Karla discovered years ago that you don’t have to be a bitch to write a Regency but it helps. Tone is everything in the era of witty repartee. Dialogue has to have that snap that makes Regency conversations sparkle.
- I can count to ten in five languages. My father loved to learn funny sayings in other languages but the only thing I can remember is how to count.
- I can recite all of the presidents in order from memory. My family had a friend who took a Dale Carnegie memory course. One night at dinner he taught us how to memorize the presidents. I got an A in high school History class when the teacher challenged the class to recite them in order.
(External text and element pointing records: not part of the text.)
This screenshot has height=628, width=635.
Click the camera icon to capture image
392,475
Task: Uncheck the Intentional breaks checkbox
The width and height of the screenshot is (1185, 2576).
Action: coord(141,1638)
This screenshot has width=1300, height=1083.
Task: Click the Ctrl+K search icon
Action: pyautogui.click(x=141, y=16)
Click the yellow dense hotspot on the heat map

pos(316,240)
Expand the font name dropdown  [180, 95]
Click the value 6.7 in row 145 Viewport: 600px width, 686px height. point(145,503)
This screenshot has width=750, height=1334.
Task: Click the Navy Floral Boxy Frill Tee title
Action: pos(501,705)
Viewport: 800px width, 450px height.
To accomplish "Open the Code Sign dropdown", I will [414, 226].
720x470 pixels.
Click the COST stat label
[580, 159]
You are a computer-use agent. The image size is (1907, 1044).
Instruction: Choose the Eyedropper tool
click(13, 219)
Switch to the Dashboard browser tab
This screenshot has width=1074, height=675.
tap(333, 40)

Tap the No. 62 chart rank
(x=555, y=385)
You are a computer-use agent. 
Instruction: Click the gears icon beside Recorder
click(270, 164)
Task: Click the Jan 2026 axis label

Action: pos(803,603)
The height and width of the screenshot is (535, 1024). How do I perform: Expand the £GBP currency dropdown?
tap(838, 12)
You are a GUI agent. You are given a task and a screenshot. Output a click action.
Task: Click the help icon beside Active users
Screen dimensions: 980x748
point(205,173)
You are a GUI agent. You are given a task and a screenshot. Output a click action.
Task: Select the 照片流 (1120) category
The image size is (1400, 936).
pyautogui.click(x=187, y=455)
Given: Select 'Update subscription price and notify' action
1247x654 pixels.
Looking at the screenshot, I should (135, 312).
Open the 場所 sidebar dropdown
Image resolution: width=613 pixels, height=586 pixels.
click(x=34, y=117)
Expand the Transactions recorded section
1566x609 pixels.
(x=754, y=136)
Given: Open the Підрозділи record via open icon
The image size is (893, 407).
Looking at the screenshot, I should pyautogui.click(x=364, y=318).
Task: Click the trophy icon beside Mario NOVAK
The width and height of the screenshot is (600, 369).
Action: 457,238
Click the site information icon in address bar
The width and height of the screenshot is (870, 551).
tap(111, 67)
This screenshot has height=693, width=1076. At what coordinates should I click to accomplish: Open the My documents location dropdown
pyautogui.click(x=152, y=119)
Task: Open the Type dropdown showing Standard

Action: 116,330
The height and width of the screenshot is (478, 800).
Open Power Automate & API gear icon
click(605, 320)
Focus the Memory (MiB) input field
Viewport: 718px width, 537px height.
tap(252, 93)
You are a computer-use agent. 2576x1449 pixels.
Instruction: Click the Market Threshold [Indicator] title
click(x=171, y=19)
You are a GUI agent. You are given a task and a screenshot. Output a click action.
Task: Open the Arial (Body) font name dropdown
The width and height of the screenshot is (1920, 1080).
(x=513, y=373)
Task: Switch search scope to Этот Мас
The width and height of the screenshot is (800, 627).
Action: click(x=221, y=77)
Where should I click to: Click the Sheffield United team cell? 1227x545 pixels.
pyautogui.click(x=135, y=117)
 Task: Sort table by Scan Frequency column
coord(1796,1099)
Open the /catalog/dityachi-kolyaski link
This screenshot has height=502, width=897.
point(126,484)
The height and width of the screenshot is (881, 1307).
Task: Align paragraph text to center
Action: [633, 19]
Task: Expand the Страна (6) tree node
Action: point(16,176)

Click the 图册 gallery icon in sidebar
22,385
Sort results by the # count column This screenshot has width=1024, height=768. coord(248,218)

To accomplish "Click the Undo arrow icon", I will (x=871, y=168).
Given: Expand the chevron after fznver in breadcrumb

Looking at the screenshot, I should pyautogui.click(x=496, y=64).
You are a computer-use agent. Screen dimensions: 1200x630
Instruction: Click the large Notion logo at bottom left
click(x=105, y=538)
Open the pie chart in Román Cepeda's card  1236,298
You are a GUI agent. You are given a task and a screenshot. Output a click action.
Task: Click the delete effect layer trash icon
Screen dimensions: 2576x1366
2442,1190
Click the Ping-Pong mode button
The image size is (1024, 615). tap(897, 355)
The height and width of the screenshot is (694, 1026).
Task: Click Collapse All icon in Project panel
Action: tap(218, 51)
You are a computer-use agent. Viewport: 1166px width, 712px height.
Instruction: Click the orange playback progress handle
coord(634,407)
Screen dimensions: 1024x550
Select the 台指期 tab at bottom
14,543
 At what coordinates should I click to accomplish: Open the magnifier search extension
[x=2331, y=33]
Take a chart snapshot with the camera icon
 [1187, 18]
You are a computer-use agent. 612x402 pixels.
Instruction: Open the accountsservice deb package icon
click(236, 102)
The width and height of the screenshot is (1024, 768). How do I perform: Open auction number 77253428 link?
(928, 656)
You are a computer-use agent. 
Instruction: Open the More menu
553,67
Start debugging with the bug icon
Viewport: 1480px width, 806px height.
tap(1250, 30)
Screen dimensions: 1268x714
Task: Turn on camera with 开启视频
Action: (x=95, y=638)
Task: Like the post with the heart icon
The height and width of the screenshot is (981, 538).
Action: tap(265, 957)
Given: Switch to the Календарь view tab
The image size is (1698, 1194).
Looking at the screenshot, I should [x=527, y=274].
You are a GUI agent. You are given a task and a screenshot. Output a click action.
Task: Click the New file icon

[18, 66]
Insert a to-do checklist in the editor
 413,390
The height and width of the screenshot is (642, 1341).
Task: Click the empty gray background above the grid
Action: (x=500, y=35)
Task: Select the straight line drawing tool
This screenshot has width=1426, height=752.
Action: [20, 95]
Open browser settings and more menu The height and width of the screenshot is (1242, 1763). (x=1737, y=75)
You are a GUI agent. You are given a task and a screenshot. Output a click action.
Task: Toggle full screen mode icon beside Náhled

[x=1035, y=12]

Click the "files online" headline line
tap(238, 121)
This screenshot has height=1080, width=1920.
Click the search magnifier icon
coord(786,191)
- My secret guilty pleasure is watching the Ninja Warrior TV show. Not the American version but the Japanese version. Even though it has English subtitles, the constant screaming in Japanese of the announcer just adds to the whole experience. When you talk about real men, doing impossible feats of strength and not being muscle bound, it doesn’t get any better than this. I’d prefer it if a few more of them ran the course shirtless.
- If I couldn’t be a writer I’d want to be a radio announcer. I worked in an advertising agency for years and did a couple of voice over commercials and really got a kick out of it. I have a raspy deep voice which sounds great on the radio and in the dark.
- I am the world’s worst procrastinator especially when I’m on deadline. Unfortunately I do my best work when I’m up against a really short deadline. Adrenaline kicks in and somehow I get it done because I have a built in barometer that tells me just how much time I need to get something done.
- I’m highly competitive at games. I love Jeopardy, golf, bridge and trivia games and I hate losing. I watch the game show network and my favorite show is the old Dick Clark Twenty-five Thousand Dollar Pyramid game. The sad thing is I’ve watched those shows so much that I can look at the clothes the contestants are wearing and know whether I’ve seen the show recently.
- I used to be a bow hunter. My husband is an avid outdoorsman and since I didn’t want to be a sport’s widow I took up whatever activity he was interested in at the time. Sadly I was terrified in the woods but no deer were in any danger from me since I’m the worst possible shot. My favorite of the sports was trout fishing. Trout aren’t big and probably won’t attack you.